The final table really starts to look like it! You cannot understand how much I appreciate your help!

I figured out how to get it running so far, I will post it here for reference:

data have;
input cid $ parent_cid $;
cards;
a .
b a
c b
h c
d a
e .
f .
g f
run;


data want;
* Load the cid->parent_cid mapping into a hash ;
  if _n_=1 then do;
    declare hash h(dataset:'have');
    h.definekey('cid');
    h.definedata('parent_cid');
    h.definedone();
  end;
* Load next CID value ;
  set have ;
  length parents $20;
* Find their parents ;
  do depth=1 by 1 until(h.find(key:parent_cid));
    parents=catx('|',parent_cid,parents);
  end;
  keep cid parents depth ;
run;


proc sort;
  by parents cid;
run;

data want;
  set want;
  by parents ;
  order+1;
  if first.parents then order=1;
run;

* find how many levels will be needed ;
proc sql noprint;
  select max(depth) into :md trimmed from want;
quit;

data numbered ;
  set want;
  if _n_=1 then do;
    declare hash h(dataset:'want');
    h.definekey('cid');
    h.definedata('order');
    h.definedone();
  end;
  array c[&md];
  c[depth]=order;
  do i=depth+1 to &md;
    c[i]=0;
  end;
  do i=1 to depth-1;
    h.find(key:scan(parents,i,'|'));
    c[i]=order;
  end;
  drop i;
  length sort_name $20 sort_index $30 ;
  sort_name=substr(repeat('A0'x,depth)||cid,3);
  sort_index=catx('.',of c[*]);
run;

proc sort;
  by sort_index;
run;

(how do you get the formatting of the code with colors as per your post?)

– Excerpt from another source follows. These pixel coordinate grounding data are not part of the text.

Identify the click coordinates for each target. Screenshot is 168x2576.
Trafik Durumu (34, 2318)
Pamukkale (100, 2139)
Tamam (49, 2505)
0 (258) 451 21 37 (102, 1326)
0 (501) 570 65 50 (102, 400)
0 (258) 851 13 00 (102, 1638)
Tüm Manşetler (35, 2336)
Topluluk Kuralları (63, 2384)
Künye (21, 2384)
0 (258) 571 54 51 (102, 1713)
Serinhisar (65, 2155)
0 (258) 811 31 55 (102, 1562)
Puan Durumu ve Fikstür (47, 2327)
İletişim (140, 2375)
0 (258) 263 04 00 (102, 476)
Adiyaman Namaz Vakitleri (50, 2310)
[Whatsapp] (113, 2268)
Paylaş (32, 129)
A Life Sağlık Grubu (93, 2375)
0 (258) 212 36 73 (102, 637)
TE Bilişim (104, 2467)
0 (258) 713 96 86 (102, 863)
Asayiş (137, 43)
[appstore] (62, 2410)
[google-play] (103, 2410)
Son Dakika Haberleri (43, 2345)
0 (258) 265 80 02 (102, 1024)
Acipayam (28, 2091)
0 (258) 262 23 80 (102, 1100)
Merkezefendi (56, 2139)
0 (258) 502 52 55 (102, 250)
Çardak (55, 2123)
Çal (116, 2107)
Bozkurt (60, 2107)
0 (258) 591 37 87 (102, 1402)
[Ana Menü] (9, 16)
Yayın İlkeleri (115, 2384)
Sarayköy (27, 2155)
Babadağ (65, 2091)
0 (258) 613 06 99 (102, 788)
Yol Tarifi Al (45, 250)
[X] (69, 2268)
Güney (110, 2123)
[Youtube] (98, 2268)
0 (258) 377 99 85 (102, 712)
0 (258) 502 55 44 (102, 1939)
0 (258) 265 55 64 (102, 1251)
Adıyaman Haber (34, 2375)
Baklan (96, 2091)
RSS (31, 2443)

Now the final part: how to get this for each cid duplicated (as per my original example)?
so cid a gets: a, b, c, h and d (in the version we are working on now)?

This forum will try to color code when you use the Insert SAS Code button (looks like the SAS running man icon) instead of the vanilla Insert Code icon.

If your data has cycles (A > C > B > A) then the DO loop will be an never end.  One easy way to detect that is just put an upper limit on the depth.

  do depth=1 to 20 until(h.find(key:parent_cid));
    parents=catx('|',parent_cid,parents);
  end;
  if depth>20 then put 'ERROR: Possible cycle. ' cid= parents=;

I think perhaps you are asking how to add back in extra records for parents that have many children? 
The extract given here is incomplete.